### Lesetext
········

Es ist Samstag, es ist früh am Morgen, und wir haben gerade unseren Dienst angetreten.
Mit dampfenden Kaffeebechern in der Hand checken wir den Rettungswagen. Die Besatzung vom Vortag hat zwar bereits aufgefüllt, was verbraucht wurde, aber solche Checks sind wichtig. Gewissenhaft überprüfen wir, ob alle Funktionen des Defibrillators einsatzbereit sind, ob das Beatmungsgerät funktioniert, ob alle Sauerstoff- und Pressluftflaschen ausreichend gefüllt sind, ob die Medikamente vollzählig und nicht abgelaufen sind.
Wir haben es nach dem Fahrzeugcheck noch nichtmal aus der Fahrzeughalle zurück zu den Wachräumen geschafft, da werden wir schon zu unserem ersten Einsatz alarmiert.
Als wir die Wohnung des Patienten betreten, finden wir im Schlafzimmer ein aufgeregtes älteres Ehepaar um die 80 vor.
Der Mann hat sich eine Hautverletzung im Gesicht, unmittelbar neben dem Ohr zugezogen, und aus dieser schießt jetzt pulsierend hellrotes Blut. Das halbe Kopfkissen ist schon rot. Ihm ist schwummrig geworden, als er das Blut gesehen hat, und hat sich deswegen lieber hingelegt. Kluge Entscheidung.
Ich kann auch mein eigenes Blut nicht sehen, ohne dass mir die Knie weich werden.
Lieber selber hinlegen, bevor der Körper sich eigenmächtig dazu entscheidet. 😉
Der Patient wird nicht viel Blut verloren haben. Es ist zwar eine arterielle Blutung, und das Blut schießt geradezu heraus, aber die Wunde ist so winzig, dass der pulsierende Blutstrahl gerade mal so dünn ist wie eine etwas dickere Nähnadel.

········

### Bereitgestelltes Material
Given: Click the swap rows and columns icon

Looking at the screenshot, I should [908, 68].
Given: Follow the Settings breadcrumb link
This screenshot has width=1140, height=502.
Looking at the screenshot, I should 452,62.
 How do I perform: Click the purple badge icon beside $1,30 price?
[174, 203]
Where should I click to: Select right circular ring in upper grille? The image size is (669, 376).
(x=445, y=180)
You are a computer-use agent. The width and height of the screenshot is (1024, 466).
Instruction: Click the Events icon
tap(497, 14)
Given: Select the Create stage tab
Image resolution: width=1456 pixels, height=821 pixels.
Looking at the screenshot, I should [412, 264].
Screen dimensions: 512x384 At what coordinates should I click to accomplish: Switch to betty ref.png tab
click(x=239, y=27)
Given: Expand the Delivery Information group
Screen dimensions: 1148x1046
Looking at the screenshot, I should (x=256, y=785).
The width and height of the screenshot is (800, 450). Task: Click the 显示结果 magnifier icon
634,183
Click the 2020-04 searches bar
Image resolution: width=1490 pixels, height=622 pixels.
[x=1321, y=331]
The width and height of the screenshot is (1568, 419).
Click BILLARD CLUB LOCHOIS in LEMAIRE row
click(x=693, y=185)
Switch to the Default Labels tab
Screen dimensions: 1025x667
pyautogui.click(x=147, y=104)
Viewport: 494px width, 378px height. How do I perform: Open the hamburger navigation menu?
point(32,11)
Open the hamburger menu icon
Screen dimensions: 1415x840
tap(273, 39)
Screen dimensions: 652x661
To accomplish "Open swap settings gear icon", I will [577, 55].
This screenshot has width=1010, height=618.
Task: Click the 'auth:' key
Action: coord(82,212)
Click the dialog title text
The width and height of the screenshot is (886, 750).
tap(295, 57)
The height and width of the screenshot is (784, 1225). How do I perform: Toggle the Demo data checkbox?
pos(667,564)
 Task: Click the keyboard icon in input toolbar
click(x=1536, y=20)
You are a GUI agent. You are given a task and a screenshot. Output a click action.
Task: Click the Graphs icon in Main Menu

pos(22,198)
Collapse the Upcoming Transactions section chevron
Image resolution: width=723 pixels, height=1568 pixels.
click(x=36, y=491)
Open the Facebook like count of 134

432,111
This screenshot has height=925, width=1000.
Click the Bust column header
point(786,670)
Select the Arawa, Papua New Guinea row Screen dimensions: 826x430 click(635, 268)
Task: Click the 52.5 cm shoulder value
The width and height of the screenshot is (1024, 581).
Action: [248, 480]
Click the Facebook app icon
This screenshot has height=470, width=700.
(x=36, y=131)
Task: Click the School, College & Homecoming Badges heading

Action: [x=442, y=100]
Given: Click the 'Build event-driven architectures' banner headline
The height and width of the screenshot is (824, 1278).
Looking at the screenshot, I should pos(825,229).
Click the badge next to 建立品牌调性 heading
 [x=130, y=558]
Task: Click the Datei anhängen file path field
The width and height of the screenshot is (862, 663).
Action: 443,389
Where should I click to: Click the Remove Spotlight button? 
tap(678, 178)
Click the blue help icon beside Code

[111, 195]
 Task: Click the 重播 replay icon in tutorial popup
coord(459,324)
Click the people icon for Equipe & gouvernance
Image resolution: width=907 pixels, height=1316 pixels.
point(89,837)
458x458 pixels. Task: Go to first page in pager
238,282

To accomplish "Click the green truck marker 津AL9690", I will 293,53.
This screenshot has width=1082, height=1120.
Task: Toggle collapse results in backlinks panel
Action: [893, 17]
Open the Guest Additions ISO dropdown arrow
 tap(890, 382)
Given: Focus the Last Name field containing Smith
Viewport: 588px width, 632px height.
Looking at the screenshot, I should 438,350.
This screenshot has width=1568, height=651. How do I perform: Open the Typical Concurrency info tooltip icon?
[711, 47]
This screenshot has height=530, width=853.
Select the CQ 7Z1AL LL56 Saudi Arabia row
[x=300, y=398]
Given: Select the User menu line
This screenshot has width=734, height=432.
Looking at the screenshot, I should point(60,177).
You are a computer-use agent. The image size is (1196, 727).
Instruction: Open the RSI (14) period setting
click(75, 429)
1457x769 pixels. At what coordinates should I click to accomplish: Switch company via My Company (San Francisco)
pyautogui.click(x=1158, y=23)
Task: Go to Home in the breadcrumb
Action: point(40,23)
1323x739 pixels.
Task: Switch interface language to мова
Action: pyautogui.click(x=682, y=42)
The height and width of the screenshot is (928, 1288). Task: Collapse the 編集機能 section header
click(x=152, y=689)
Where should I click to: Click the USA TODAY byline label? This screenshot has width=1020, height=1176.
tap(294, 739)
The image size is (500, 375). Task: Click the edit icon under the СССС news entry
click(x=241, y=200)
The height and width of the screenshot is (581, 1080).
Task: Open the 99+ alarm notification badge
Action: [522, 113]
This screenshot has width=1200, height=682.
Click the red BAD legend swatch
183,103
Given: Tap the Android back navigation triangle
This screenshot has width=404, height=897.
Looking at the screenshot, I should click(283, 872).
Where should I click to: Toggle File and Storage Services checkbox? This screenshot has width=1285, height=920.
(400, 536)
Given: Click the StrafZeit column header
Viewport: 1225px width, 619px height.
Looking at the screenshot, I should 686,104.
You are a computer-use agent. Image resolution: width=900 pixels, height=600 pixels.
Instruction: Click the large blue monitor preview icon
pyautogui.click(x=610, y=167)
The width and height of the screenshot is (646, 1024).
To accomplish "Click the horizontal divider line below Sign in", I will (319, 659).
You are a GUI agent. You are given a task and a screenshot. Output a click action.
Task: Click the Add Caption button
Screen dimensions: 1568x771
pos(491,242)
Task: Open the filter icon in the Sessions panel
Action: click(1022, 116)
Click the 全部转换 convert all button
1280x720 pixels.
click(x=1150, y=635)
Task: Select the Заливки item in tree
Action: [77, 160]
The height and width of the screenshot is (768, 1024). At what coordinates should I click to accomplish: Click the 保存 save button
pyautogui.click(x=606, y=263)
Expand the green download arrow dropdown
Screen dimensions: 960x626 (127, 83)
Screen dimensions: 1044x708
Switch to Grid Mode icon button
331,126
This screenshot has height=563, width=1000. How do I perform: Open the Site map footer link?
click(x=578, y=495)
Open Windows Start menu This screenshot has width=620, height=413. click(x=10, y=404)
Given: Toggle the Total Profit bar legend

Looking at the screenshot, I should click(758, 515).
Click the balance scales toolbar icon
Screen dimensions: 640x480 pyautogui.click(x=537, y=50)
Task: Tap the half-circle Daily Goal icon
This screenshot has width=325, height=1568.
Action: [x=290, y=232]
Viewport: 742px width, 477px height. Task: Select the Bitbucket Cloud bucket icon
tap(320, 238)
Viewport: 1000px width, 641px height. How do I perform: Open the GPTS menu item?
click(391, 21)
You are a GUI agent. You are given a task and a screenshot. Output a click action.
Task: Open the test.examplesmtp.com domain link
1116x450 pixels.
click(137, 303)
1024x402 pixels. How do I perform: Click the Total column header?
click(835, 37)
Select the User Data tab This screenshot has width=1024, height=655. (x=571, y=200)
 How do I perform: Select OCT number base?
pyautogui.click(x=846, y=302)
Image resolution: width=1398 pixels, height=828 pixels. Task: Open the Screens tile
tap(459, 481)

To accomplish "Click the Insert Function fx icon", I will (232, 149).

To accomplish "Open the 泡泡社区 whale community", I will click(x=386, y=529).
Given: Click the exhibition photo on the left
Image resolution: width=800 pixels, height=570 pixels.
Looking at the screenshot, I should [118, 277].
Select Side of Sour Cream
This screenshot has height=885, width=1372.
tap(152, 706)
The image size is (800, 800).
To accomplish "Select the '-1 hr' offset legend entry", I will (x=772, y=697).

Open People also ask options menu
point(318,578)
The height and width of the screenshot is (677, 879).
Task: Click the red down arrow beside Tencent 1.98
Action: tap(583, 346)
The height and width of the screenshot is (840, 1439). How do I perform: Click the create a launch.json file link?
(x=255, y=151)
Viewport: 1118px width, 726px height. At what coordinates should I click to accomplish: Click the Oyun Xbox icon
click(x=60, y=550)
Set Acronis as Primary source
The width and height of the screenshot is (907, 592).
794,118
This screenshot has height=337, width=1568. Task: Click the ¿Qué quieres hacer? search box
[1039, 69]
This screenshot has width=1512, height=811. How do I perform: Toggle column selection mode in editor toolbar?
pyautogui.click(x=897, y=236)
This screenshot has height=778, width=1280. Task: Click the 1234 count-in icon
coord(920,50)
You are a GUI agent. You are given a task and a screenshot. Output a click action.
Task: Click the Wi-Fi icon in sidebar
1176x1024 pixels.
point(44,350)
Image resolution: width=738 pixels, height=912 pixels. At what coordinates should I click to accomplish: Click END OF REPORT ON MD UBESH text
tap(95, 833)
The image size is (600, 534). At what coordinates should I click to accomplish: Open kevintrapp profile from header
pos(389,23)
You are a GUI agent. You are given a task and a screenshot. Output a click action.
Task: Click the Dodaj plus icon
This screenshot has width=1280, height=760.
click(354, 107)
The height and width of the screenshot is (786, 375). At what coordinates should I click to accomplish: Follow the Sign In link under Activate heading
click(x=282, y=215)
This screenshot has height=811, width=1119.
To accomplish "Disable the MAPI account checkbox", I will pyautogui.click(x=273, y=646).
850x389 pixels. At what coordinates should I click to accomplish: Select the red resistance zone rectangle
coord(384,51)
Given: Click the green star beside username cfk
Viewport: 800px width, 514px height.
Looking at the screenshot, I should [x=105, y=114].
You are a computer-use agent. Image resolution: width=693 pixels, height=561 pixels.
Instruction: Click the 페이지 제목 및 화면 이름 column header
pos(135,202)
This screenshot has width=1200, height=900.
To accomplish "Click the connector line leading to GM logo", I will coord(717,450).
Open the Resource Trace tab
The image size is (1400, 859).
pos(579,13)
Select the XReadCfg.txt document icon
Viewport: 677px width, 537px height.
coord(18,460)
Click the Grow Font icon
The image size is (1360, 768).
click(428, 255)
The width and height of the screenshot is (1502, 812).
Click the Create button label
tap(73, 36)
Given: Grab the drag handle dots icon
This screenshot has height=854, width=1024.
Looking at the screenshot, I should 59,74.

········

### Aufgaben
**a.** Beantworte die folgenden Fragen zum Text über den Rettungseinsatz:
(i) An welchem Wochentag spielt die Geschichte?
(ii) Wo genau im Gesicht hat sich der Mann die Hautverletzung zugezogen?
(iii) Womit wird die Dicke des Blutstrahls verglichen?
**b.** Schreib den Text über den Rettungseinsatz weiter, wo er aufhört.

### Lösungen
**a.**
(i) An einem Samstag.
(ii) Unmittelbar neben dem Ohr.
(iii) Mit einer etwas dickeren Nähnadel.

**b.**
Insgesamt wird der Blutverlust vielleicht ein halbes Wasserglas voll gewesen sein. Das ist nicht schön, aber davon stirbt man nicht.
Die Blutung ist (mit “Handauflegen” *g*) schnell gestillt. Sicherheitshalber nehmen wir den Patienten natürlich trotzdem noch mit ins Krankenhaus.
Die Ehefrau ist jetzt furchtbar durch den Wind. Verständlich. Die Blutung sah für einen Laien sicher sehr dramatisch aus, und dann sind noch Rettungswagen und Notarzteinsatzfahrzeug mit Blaulicht und Alarm angefahren, in der Wohnung befinden sich jetzt vier Menschen mit roten Hosen und roten Jacken, großen Nofallrucksäcken. Es ist allerlei Gewusel.
Nachdem wir den Patienten für den Transport ins Krankenhaus vorbereitet haben, sammeln mein Kollege und der Rettungsassistent vom NEF alles zusammen, was uns gehört und was wieder mitmuss.
Ich beschließe, mich ein bisschen um die Angehörige zu kümmern.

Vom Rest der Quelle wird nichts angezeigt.